Tarefas:
**a)** Responda, com base no texto sobre a série “Hostage/Refém”:
(i) Quem está de visita a Downing Street?
(ii) O que exigem os desconhecidos armados para libertar o marido da primeira-ministra?
(iii) Onde acontece o rapto?
**b)** Segundo o texto sobre a série “Hostage/Refém”, porque é lógico que a primeira-ministra britânica peça à Presidente francesa que entre em ação? Explique em uma a três frases.
**c)** Dê a continuação do texto sobre a série “Hostage/Refém”, a partir da última frase apresentada.

+++ Texto

Em “Hostage/Refém” (Netflix), a primeira-ministra britânica e a Presidente da República Francesa (que está de visita a Downing Street) vão ter de conseguir estabelecer compromissos. Uma quer uma coisa, a outra tem algo a pedir e, quando tudo parece ser possível, não há tempo para apertar a mão porque se dá o rapto do marido da primeira-ministra. Desconhecidos armados, que são especialistas em tecnologia, exigem a demissão da britânica para libertar o homem, que recusa, era o que mais faltava – o espectador ouvirá a explicação de que, se ela saísse, qualquer um poderia ser alvo de uma armadilha assim.

O rapto acontece na Guiana, um território onde os franceses mandam e têm tropa, pelo que o pedido da inglesa à francesa para que entrem em ação é lógico.

++++++
+++ Registos

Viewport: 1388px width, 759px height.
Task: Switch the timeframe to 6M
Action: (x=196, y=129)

++++++
+++ Registos

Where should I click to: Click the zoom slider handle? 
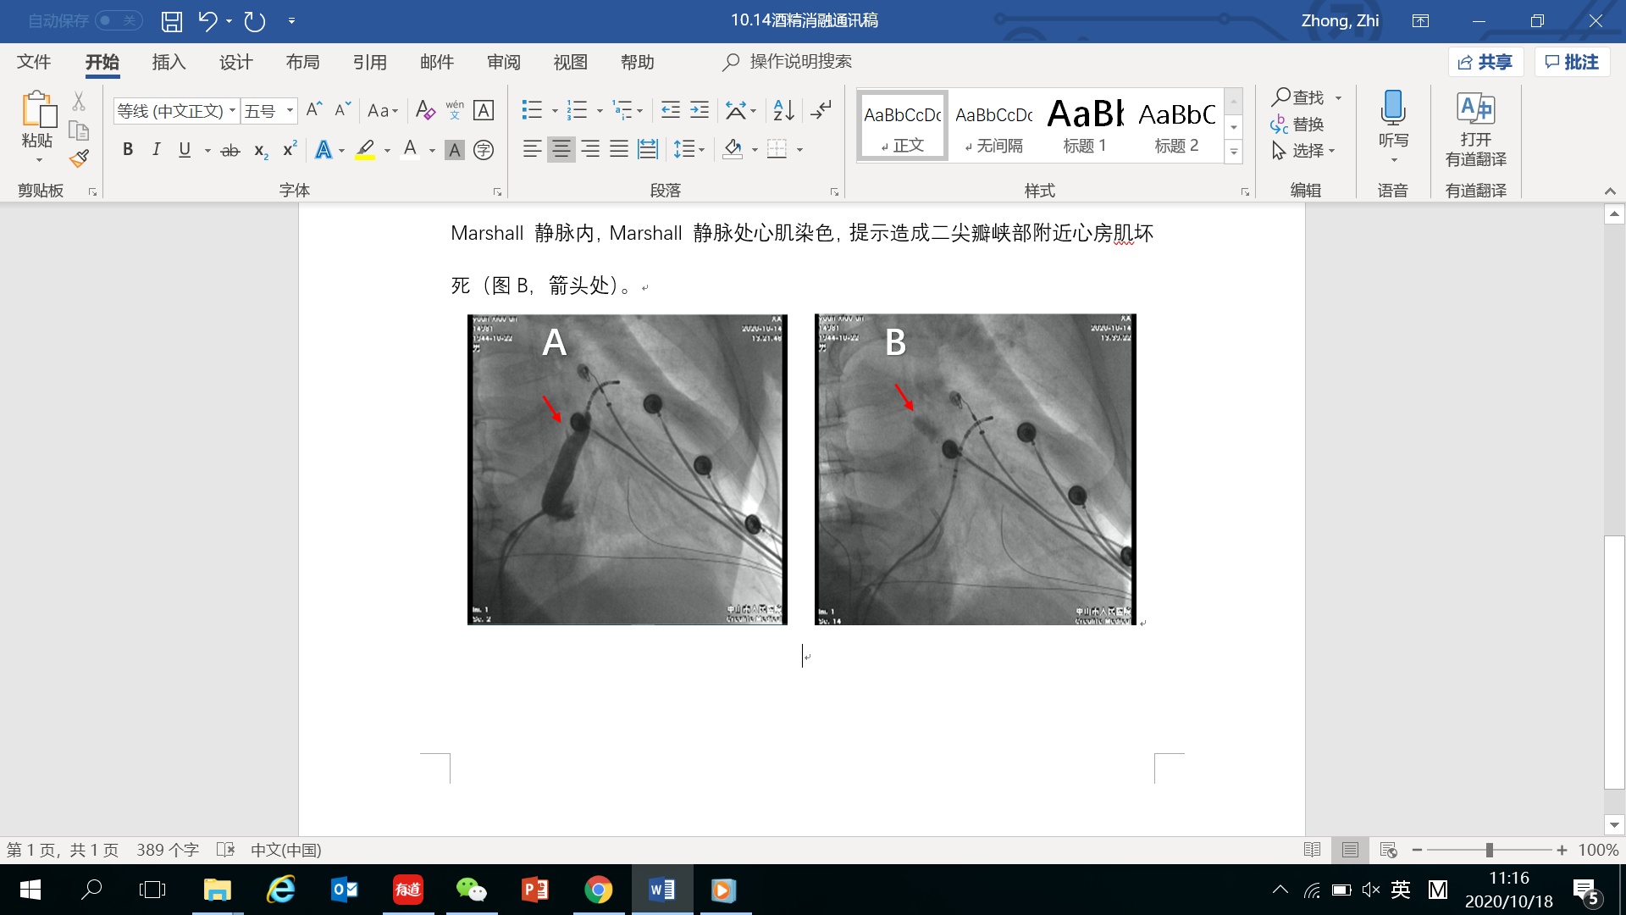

++++++
+++ Registos

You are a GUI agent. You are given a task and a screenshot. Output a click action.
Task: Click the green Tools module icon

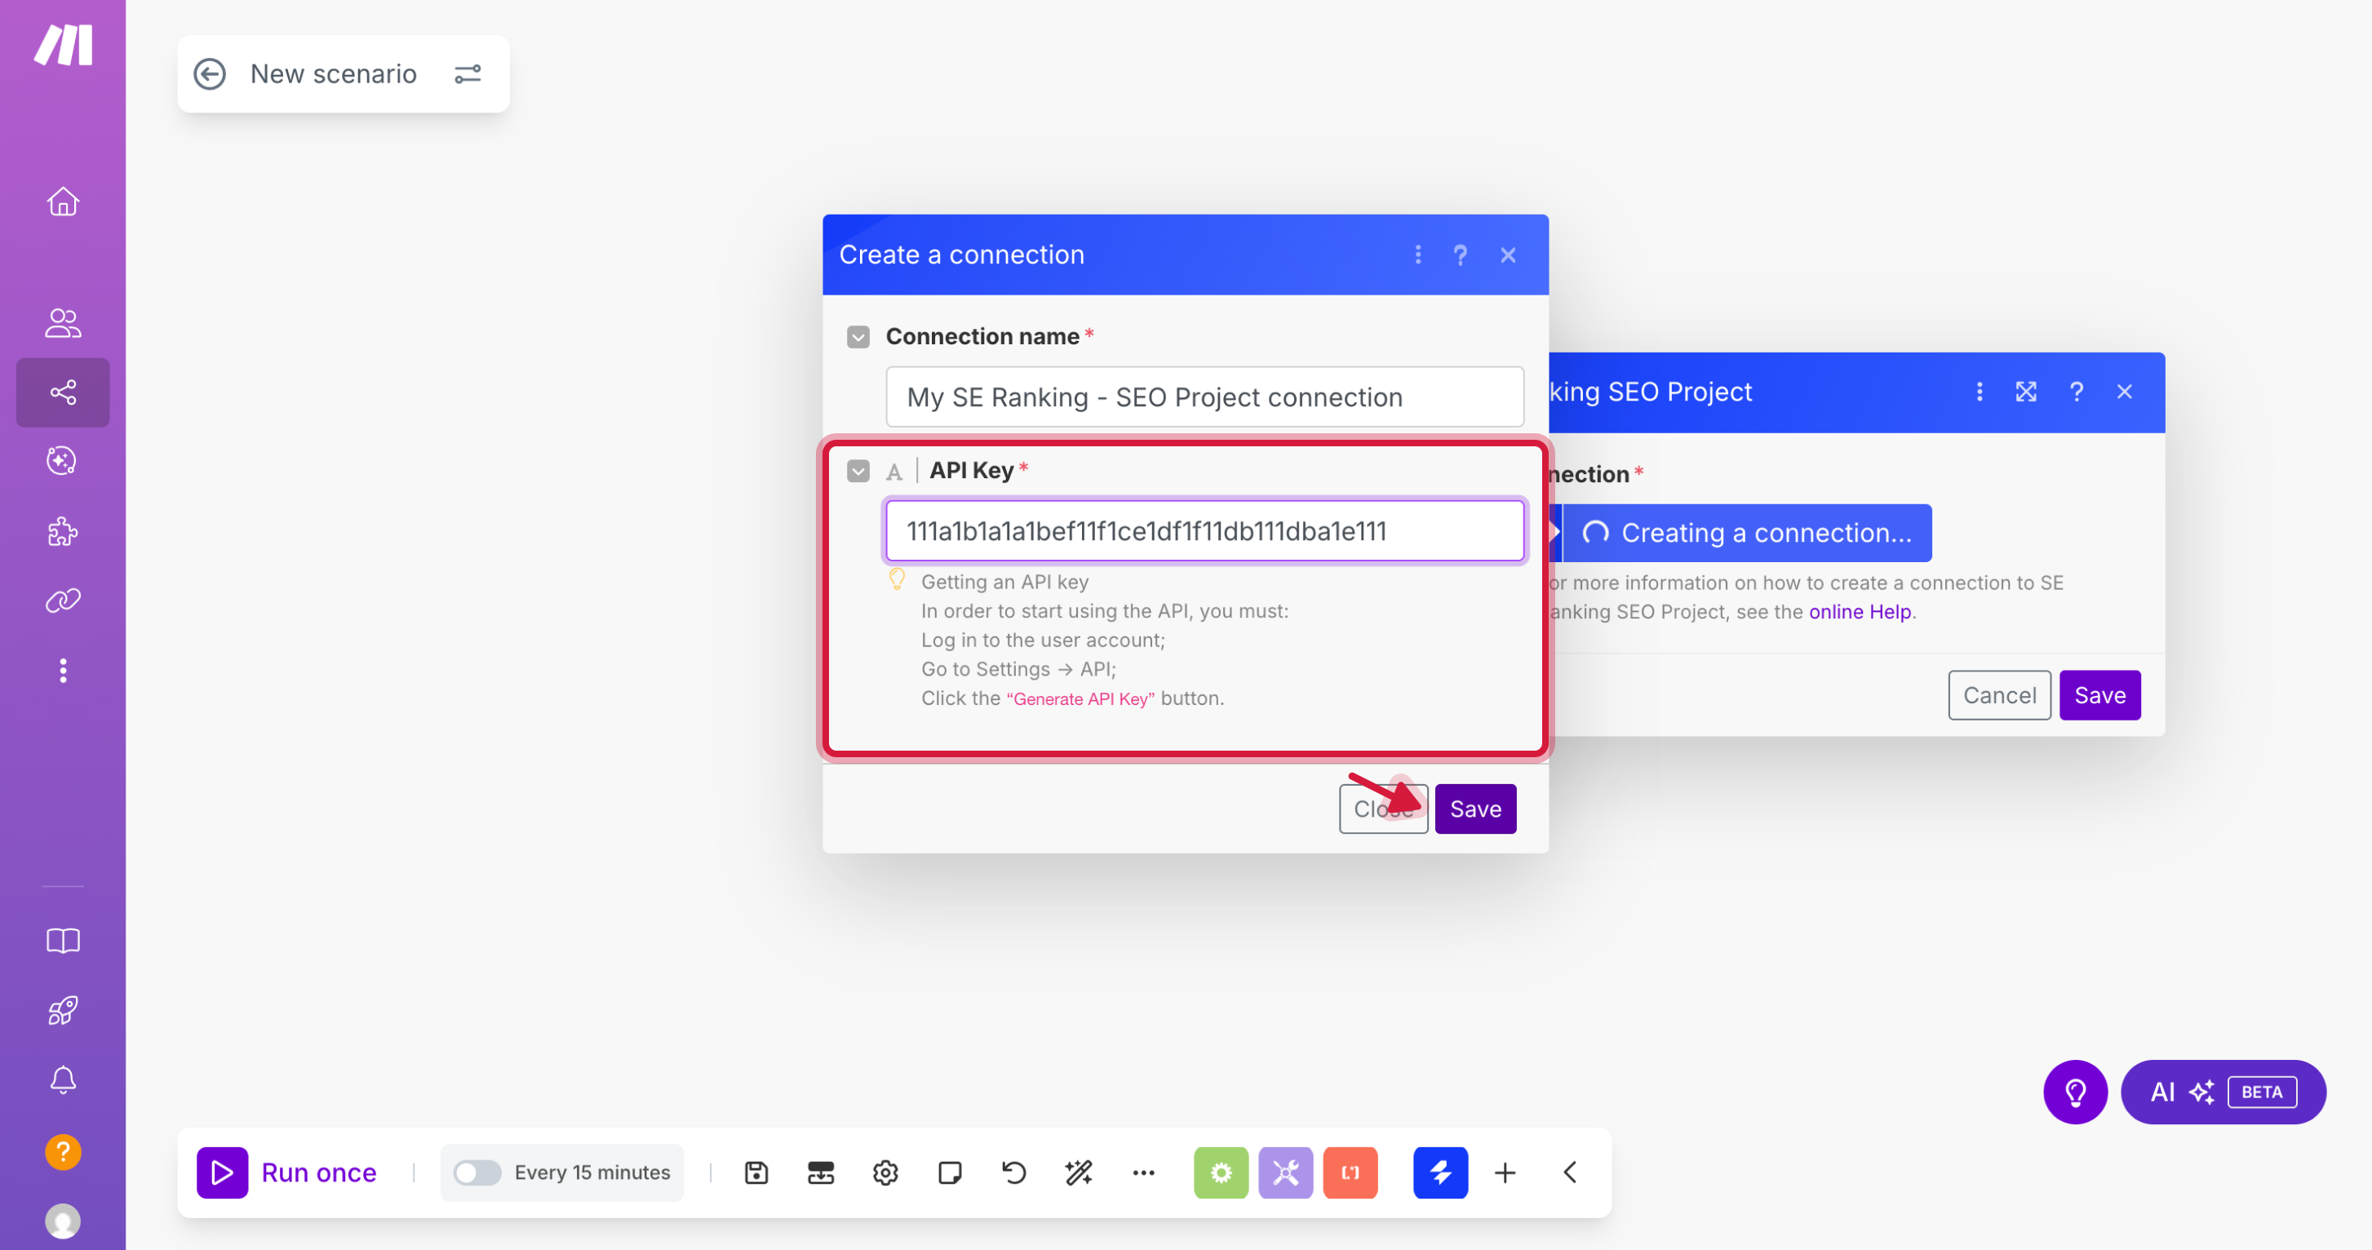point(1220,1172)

++++++

Respostas:
**a)**
(i) A Presidente da República Francesa.
(ii) A demissão da primeira-ministra britânica.
(iii) Na Guiana.

**b)** O rapto acontece na Guiana, um território onde os franceses mandam e têm tropa. Por isso, faz sentido que a primeira-ministra peça à Presidente francesa que intervenha.

**c)**
A Presidente francesa compreende, mas uma chantagem vinda sabe-se lá de onde, e que aterra no seu telemóvel, impede o auxílio, abrindo outro conflito diplomático. Tudo sucede a um ritmo frenético, numa sucessão em que teremos tempo para ir conhecendo o staff de ambas, bem como a filha da primeira-ministra. Os nossos sensores de espetador apitam, avisando-nos que todos terão papéis a desempenhar durante os episódios que se seguem (são cinco no total, de cerca de três quartos de hora) e nem é necessária demasiada atenção, porque como está tudo formatado em modo binge, perceberemos sempre quem são os bons, os maus e os bons que pareciam maus e os maus que pareciam bons.

A série, recentemente estreada na Netflix, tem-me valido discussões com pessoas que adoraram e me disseram que tinha absolutamente de ir ver. Pela minha parte, e quando lhe peguei, depressa detestei o que estava a ver. Detestei tanto que a vi ao até ao fim, em dois dias, alimentando pelo hate watch, uma atividade bastante universalizada e que consiste em ver um programa de televisão apenas pelo gosto de lhe poder apontar defeitos.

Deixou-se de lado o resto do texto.